**Information given:**
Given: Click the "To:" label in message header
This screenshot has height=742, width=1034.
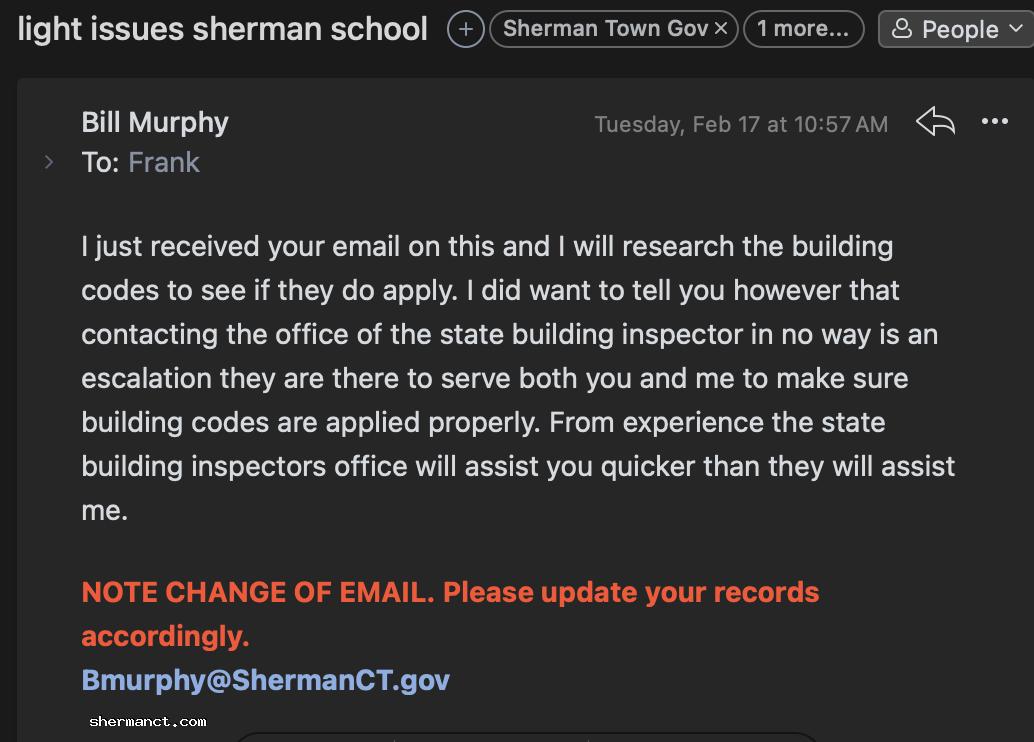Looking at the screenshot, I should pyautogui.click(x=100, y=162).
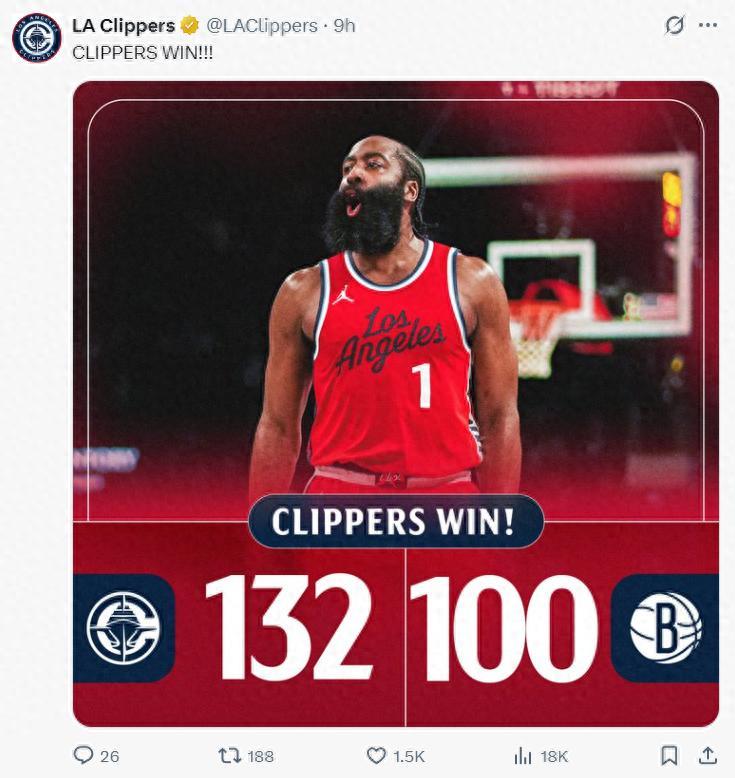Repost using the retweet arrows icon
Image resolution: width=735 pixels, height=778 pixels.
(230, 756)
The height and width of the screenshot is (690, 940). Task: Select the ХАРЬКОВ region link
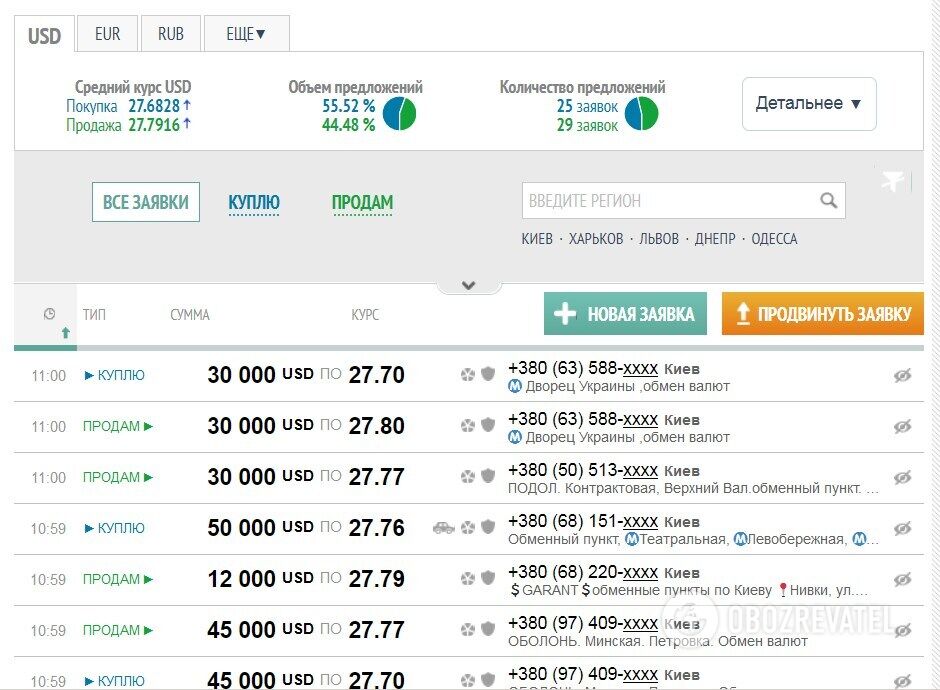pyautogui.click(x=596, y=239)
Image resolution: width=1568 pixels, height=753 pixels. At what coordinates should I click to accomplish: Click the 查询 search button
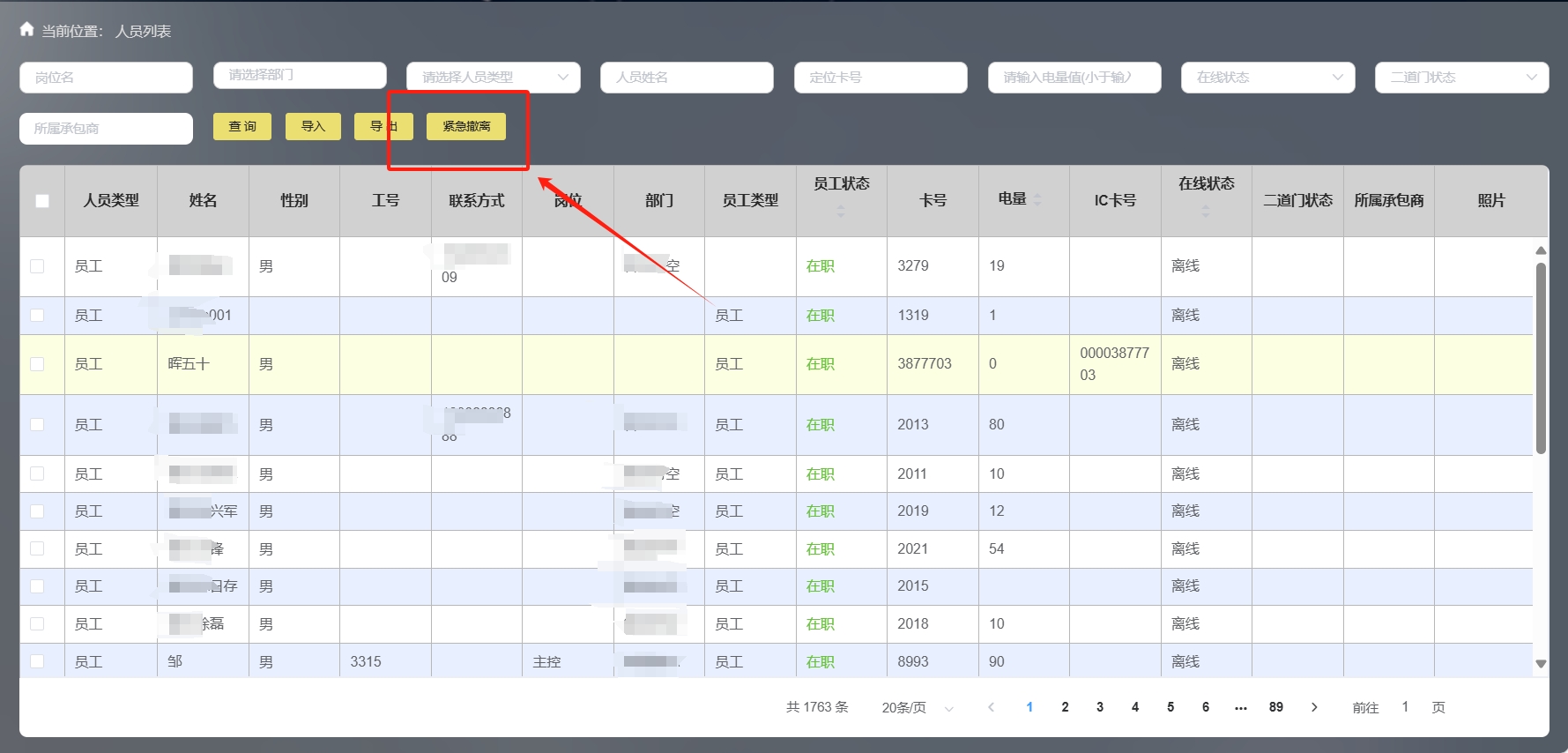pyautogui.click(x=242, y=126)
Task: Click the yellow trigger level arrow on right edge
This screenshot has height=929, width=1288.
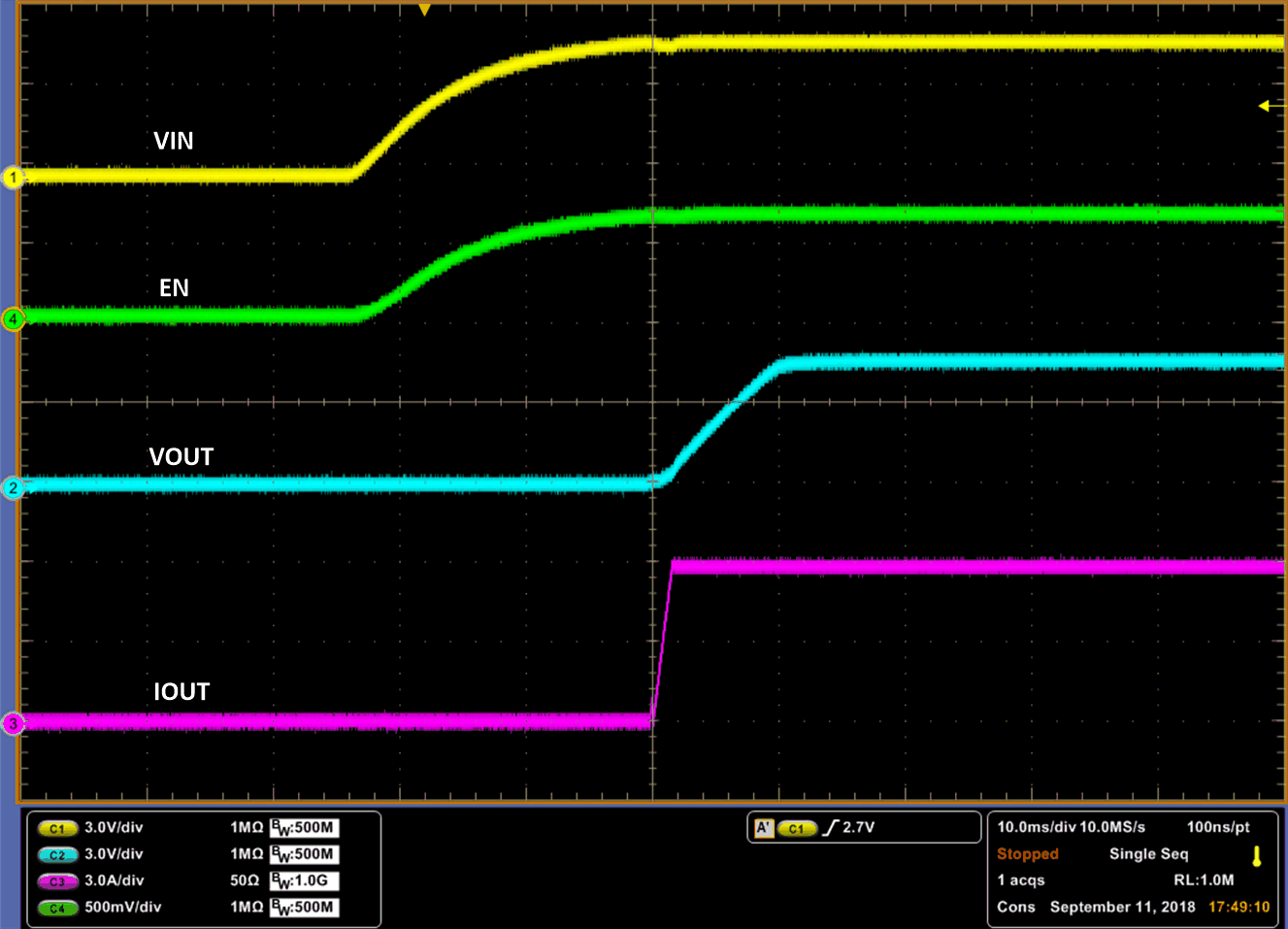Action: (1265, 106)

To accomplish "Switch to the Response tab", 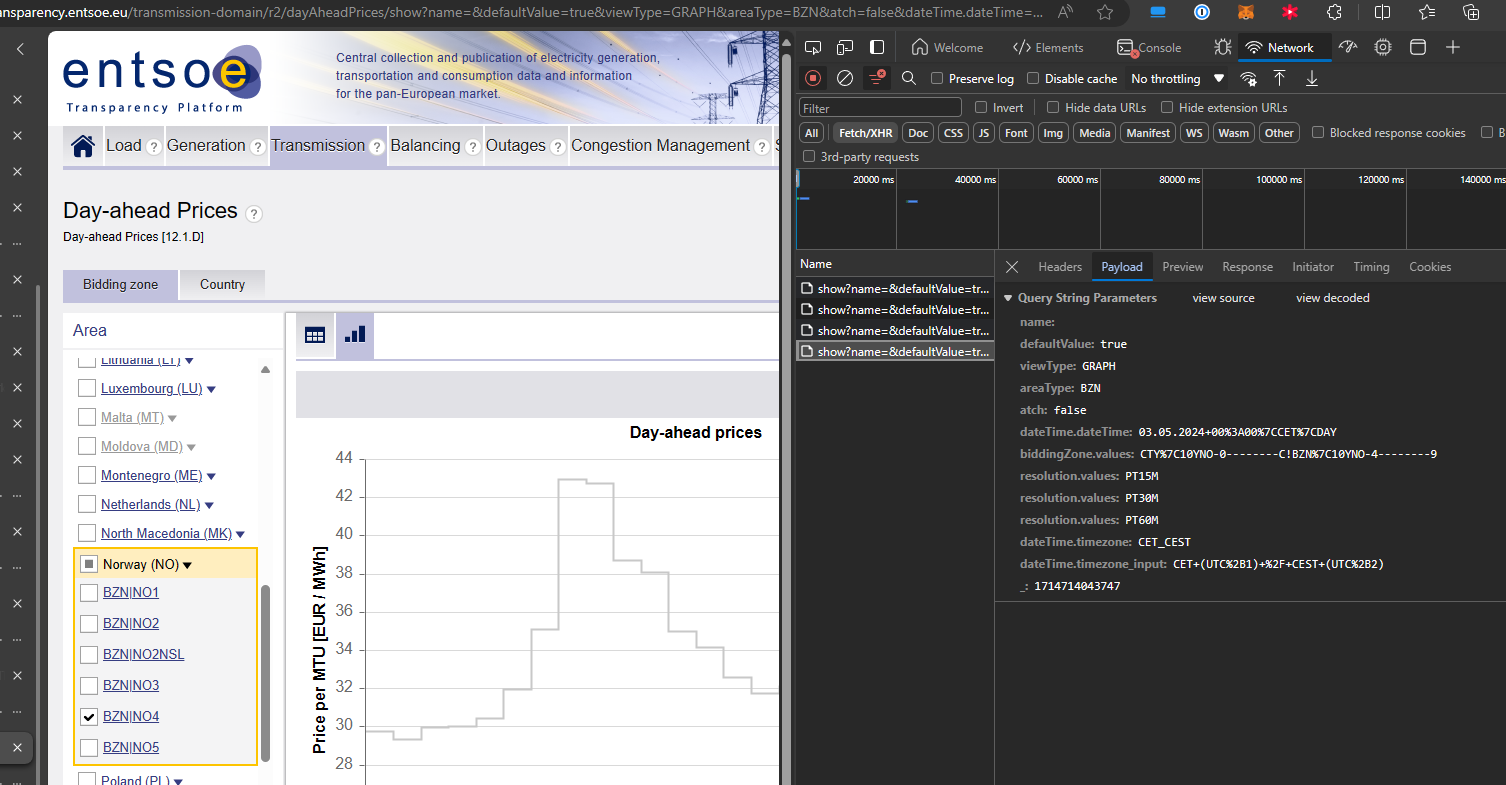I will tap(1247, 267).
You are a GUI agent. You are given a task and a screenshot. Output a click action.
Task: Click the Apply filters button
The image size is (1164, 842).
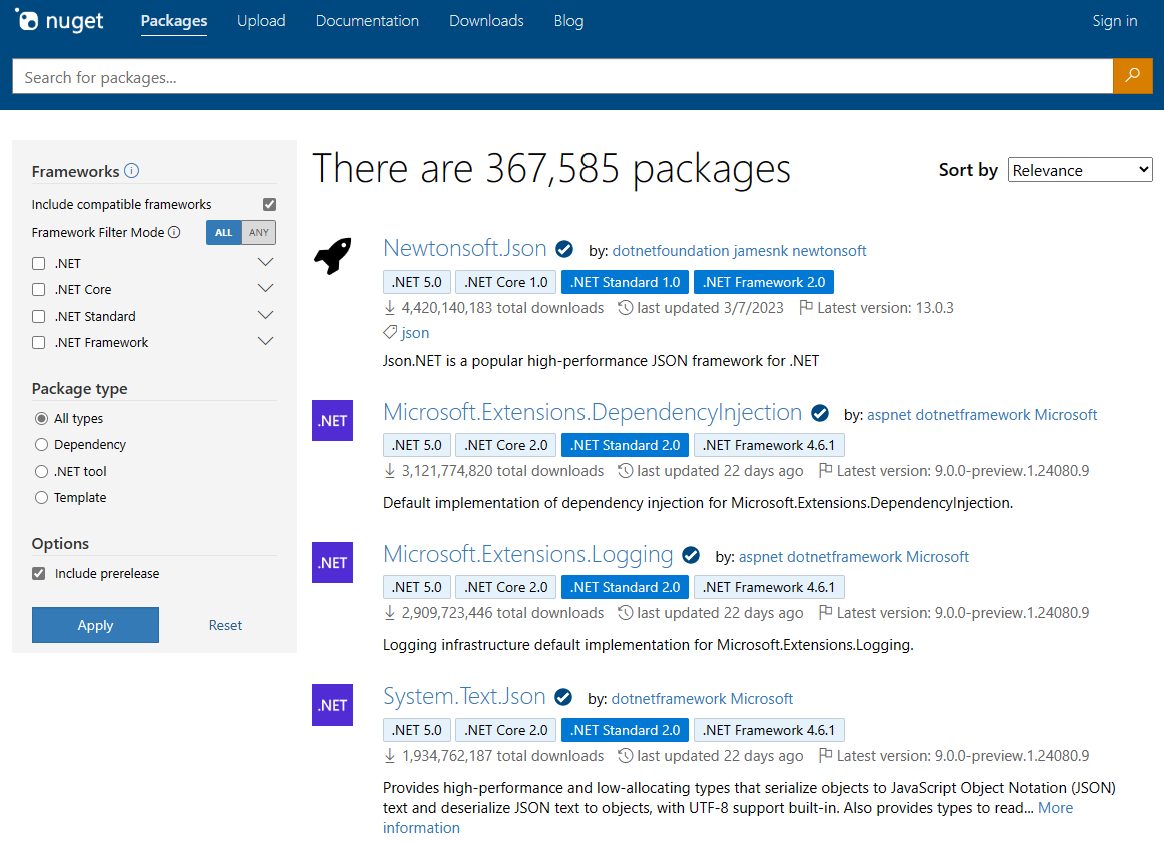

**Activity:**
Write out exactly the lines from the one containing "You are a GUI" through the last line of the records above, both ends included, and leave out any pictures.

**Expected answer:**
You are a GUI agent. You are given a task and a screenshot. Output a click action.
Task: Click the Apply filters button
The image size is (1164, 842).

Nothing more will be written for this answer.